The UN Office for the Coordination of Humanitarian Affairs (OCHA) said on its Twitter account that several trucks carrying humanitarian supplies entered northwest Syria from government-held Aleppo, in line with Security Council Resolution 2672.

The resolution, adopted in January, allows for the delivery of aid into Syria for six months from the Bab al-Hawa border crossing with Turkey.

The UN launched a cross-border aid operation into war-torn Syria in 2014 through four main entry points from Turkey, Jordan and Iraq. But deliveries through three crossing points — al-Ramtha (Jordan), al-Yarubiyah (Iraq) and Bab al-Salam (Turkey) — were closed in 2018, 2019 and 2020, respectively, due to opposition from Russia and China. Moscow, Damascus’ main backer, insists that all aid coming into Syria must go through the government.

Rights groups have urged concerned parties to renew Resolution 2672, which expires next month, as more than 4 million Syrians in the northwest are in need of urgent humanitarian support.  

“The magnitude of the multiple crises impacting northwest Syria demands the reauthorization of cross-border assistance for a minimum of 12 months,” 32 Syrian and international NGOs said in a press release on Thursday.

The press release stated that “needs across the nation were already at an all-time high” even before the earthquake and warned that “the subsequent disruption and reduction in aid flows will prove devastating for those already at breaking point.”

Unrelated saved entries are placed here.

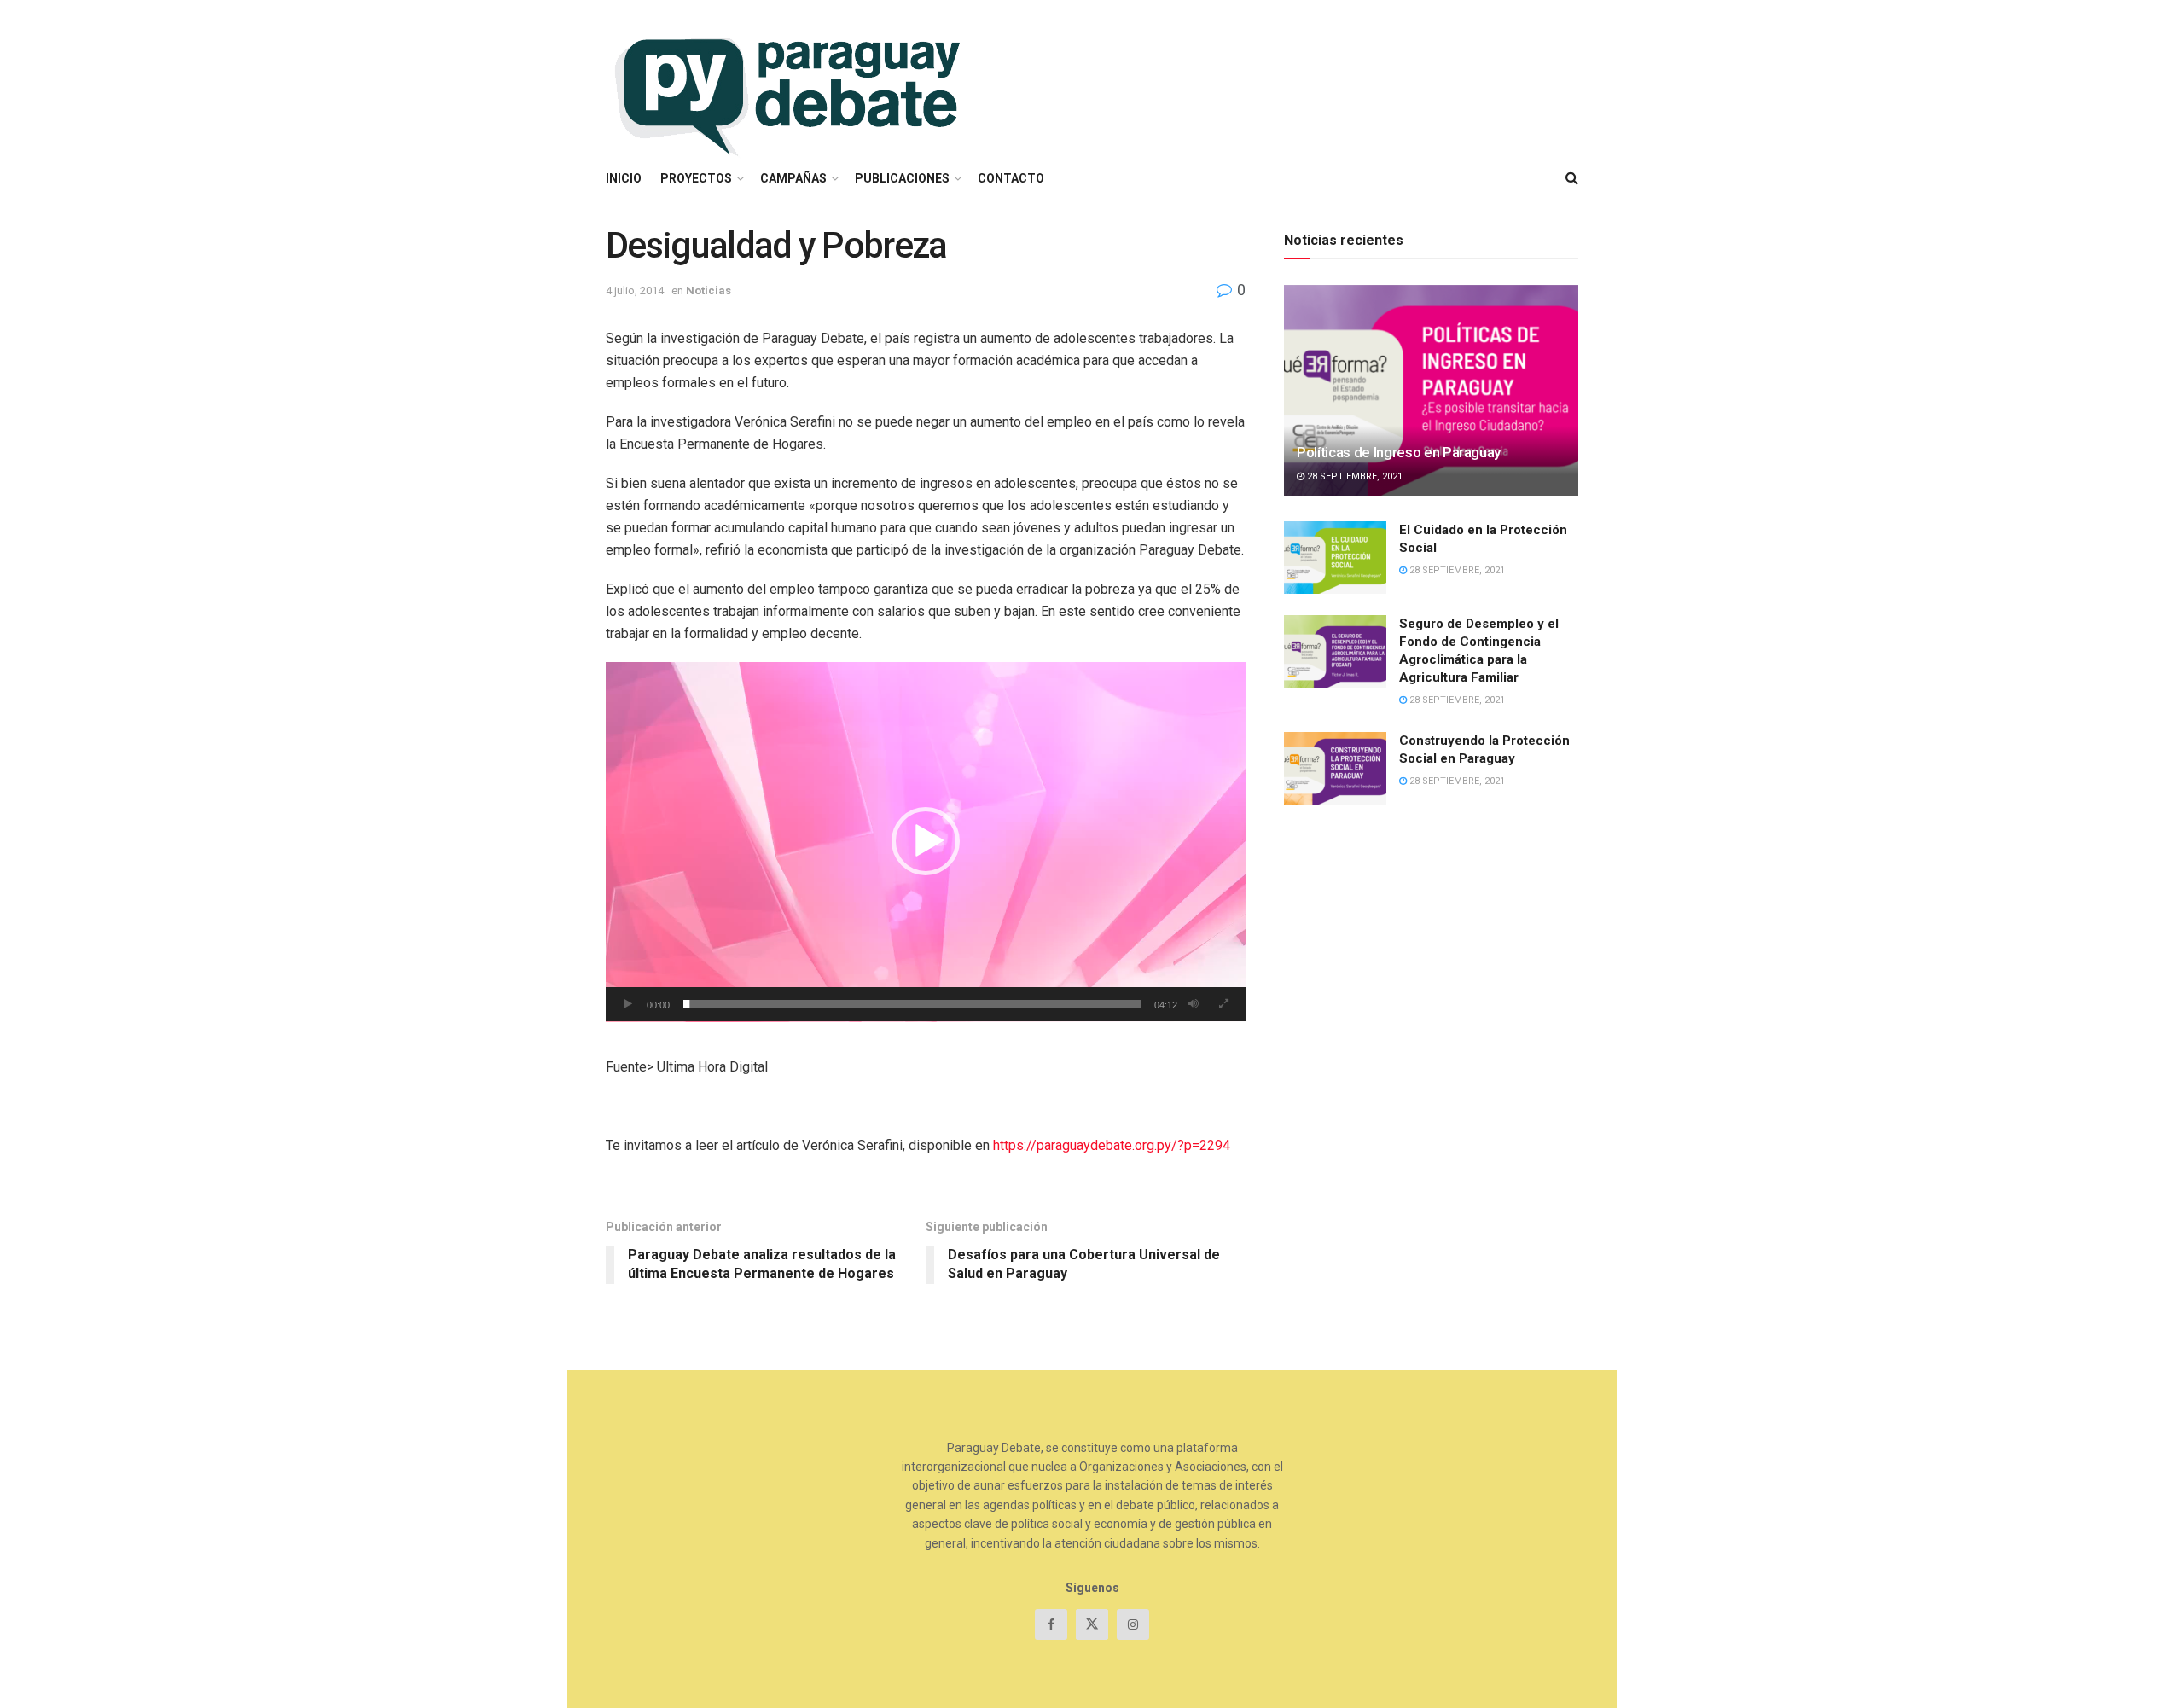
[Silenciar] (1193, 1004)
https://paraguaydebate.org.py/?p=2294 (1111, 1145)
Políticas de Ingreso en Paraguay (1399, 452)
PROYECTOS (696, 178)
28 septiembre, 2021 (1353, 476)
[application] (926, 842)
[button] (926, 841)
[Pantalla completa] (1223, 1004)
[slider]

Two quakes struck Turkey and Syria in early February, killing more than 50,000 people, including 7,259 in Syria, according to UN figures.

In the wake of the earthquake, the issue of cross-border aid quickly became politicized. President Bashar al-Assad took advantage of the outpour of aid to the disaster-stricken areas to renew his demands that Western sanctions be lifted, claiming they are impeding aid access.  

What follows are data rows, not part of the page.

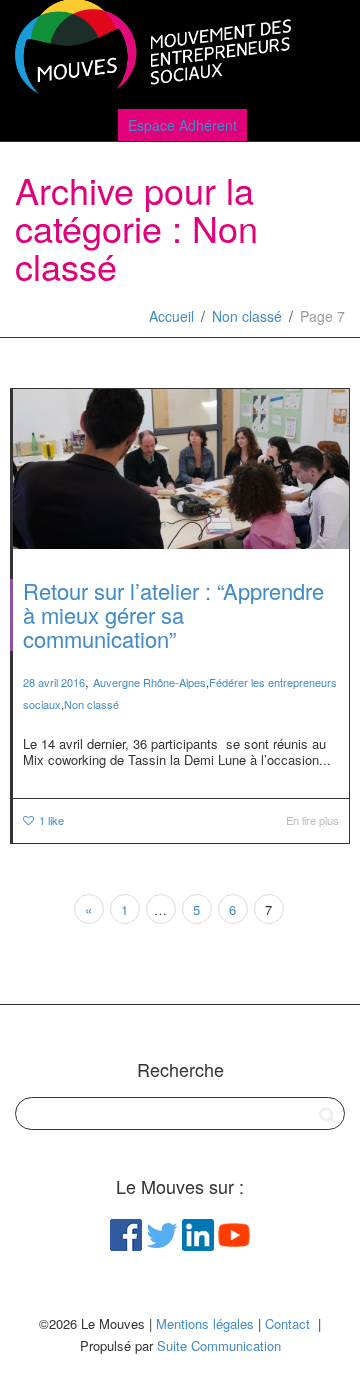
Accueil (171, 316)
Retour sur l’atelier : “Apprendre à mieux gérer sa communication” (173, 614)
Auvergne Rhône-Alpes (149, 682)
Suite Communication (219, 1345)
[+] (181, 469)
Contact (287, 1323)
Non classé (247, 316)
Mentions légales (205, 1323)
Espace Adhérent (182, 125)
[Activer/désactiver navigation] (323, 52)
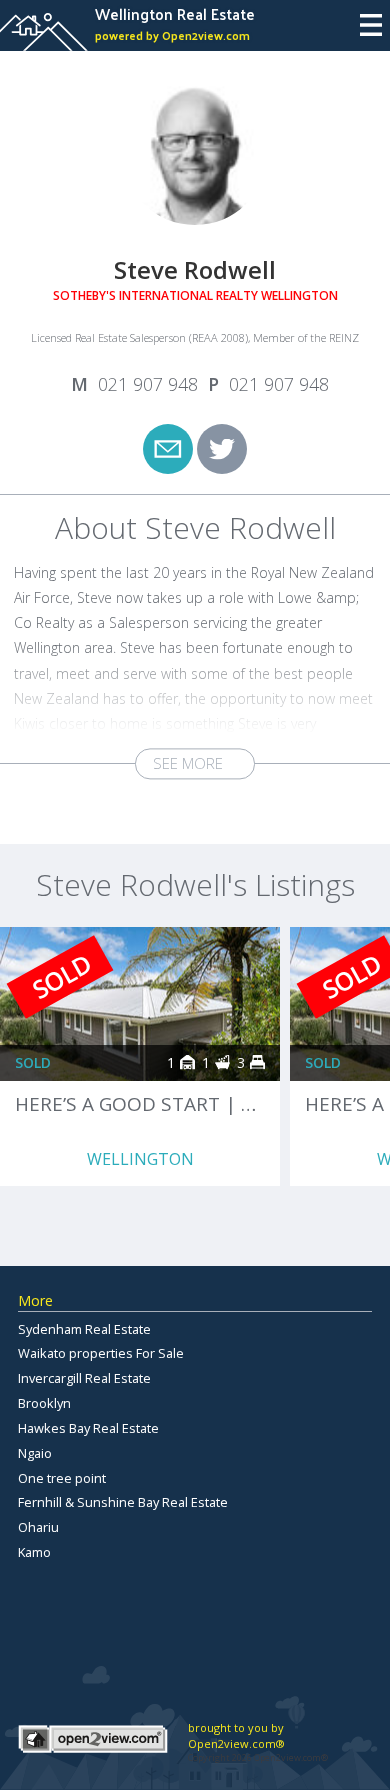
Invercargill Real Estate (84, 1378)
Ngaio (35, 1453)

Several countries that imposed sanctions on the Syrian regime over its alleged war crimes approved a six-month exemption to allow the flow of aid into Syria following the earthquake.

In a report on Thursday, Human Rights Watch sounded the alarm about the worsening conditions in northern Syria and the need to keep aid flowing, calling on the United States, the United Kingdom and the European Union to maintain the sanctions-related exemptions that expire in August. The rights organization argued that these sanctions negatively affect the Syrian population.

Although Assad agreed to the temporary opening of two additional border crossings with Turkey for three months in the wake of the earthquake, aid had been prevented from reaching areas in the northwest under the control of rebel groups, which Assad labels as terrorists.

The last UN aid convoy that arrived in northwest Syria was in January, a month before the earthquake.